Assignment —
Take the entries that follow and return only the lines from the one with "Where should I" through the final line, leaving every picture behind.

------------------------------------

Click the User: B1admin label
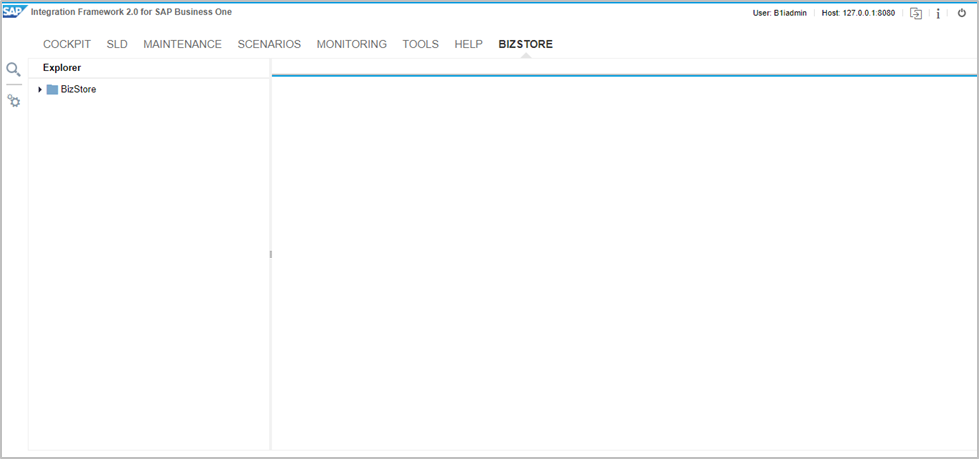979x459 pixels. pos(779,13)
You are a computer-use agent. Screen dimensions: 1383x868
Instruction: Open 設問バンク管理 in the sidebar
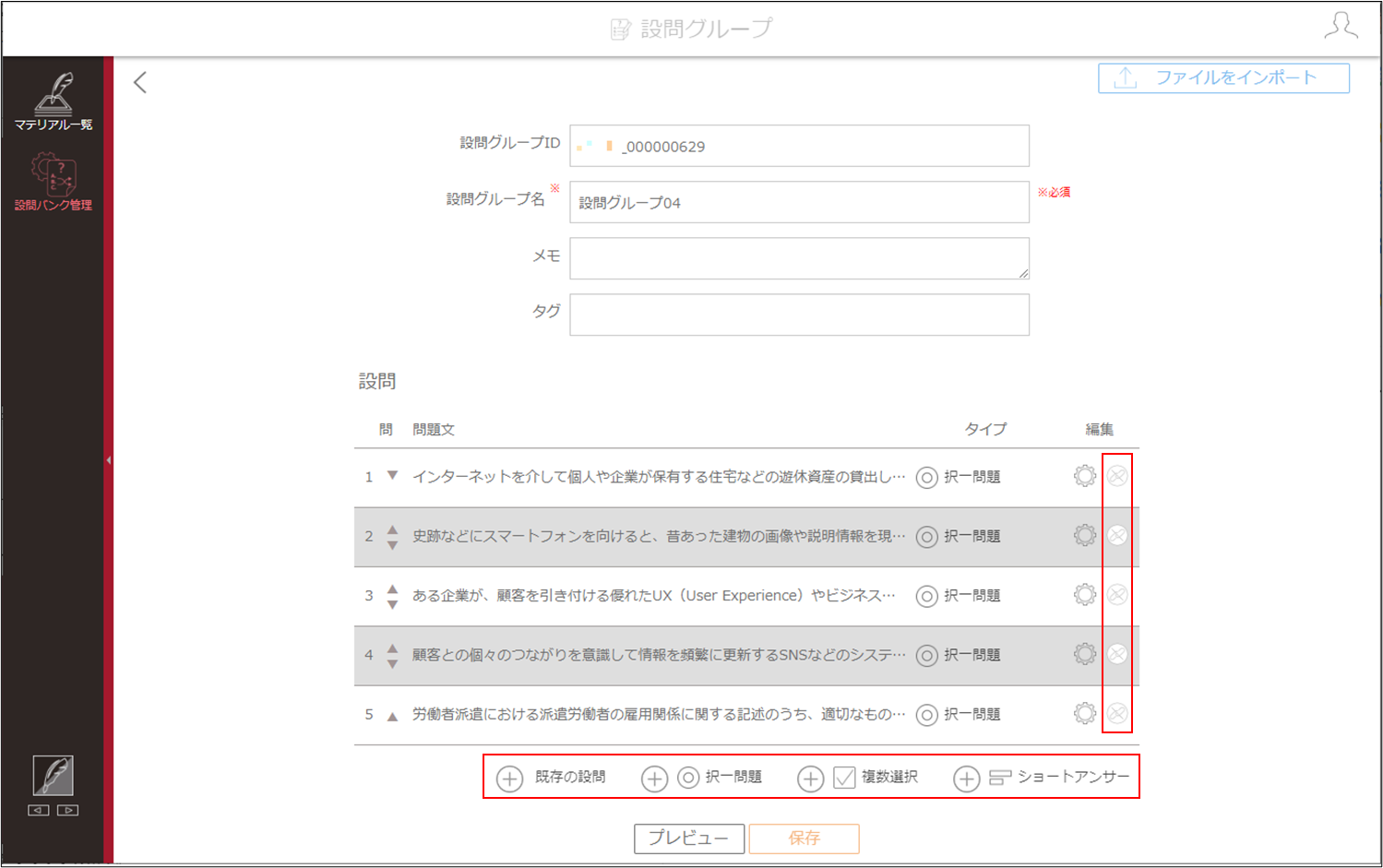click(53, 182)
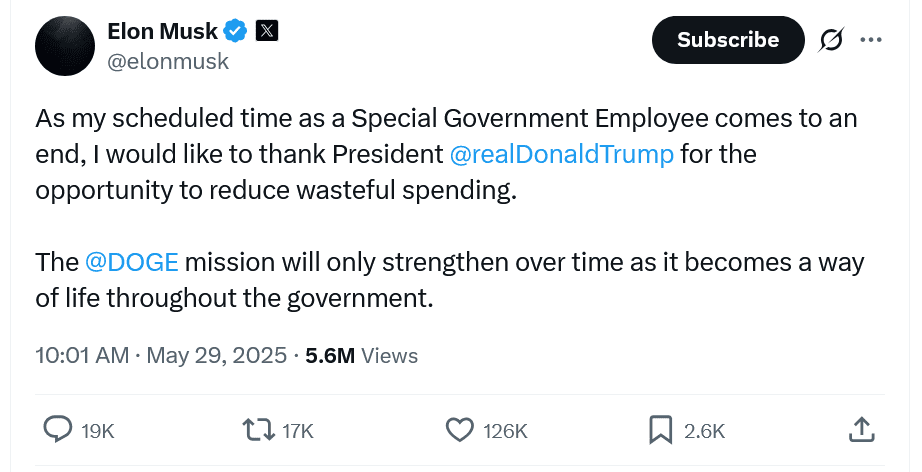The width and height of the screenshot is (922, 472).
Task: Follow the @realDonaldTrump mention link
Action: tap(562, 155)
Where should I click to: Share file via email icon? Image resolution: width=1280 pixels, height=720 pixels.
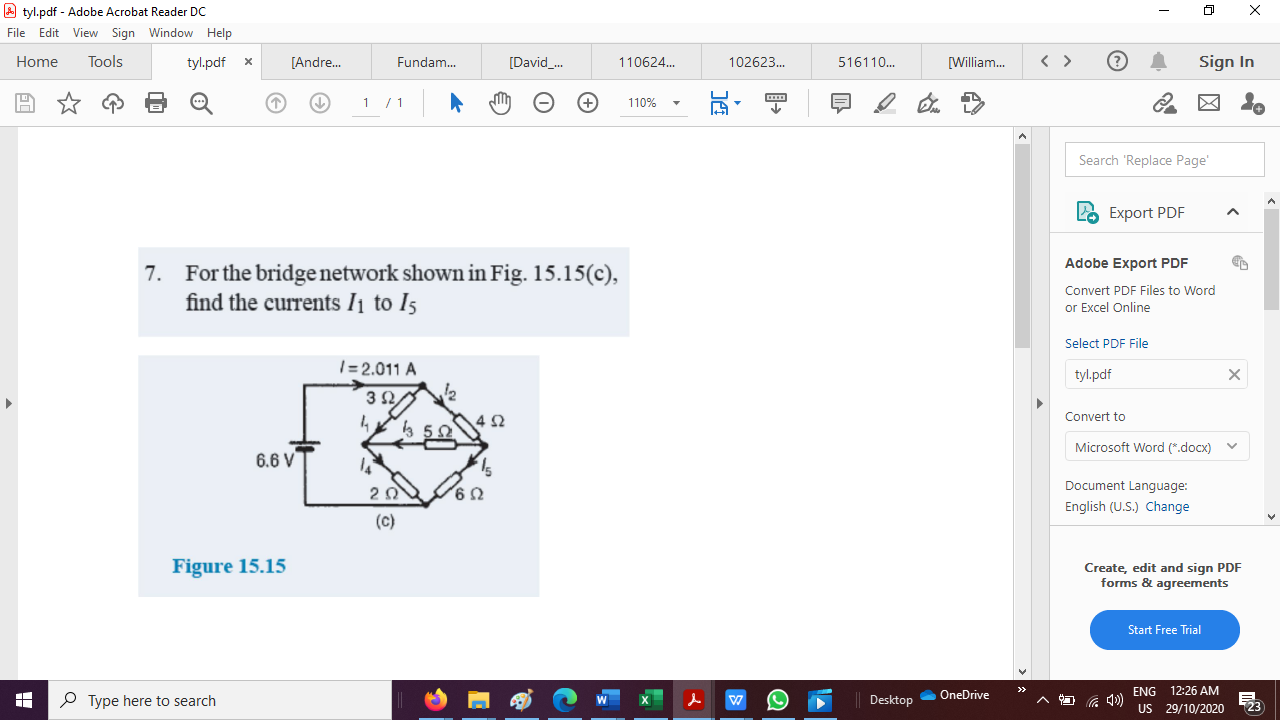[x=1208, y=103]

------------------------------------

Solution to this task —
Where should I click to: Share file via email icon? Image resolution: width=1280 pixels, height=720 pixels.
[x=1208, y=103]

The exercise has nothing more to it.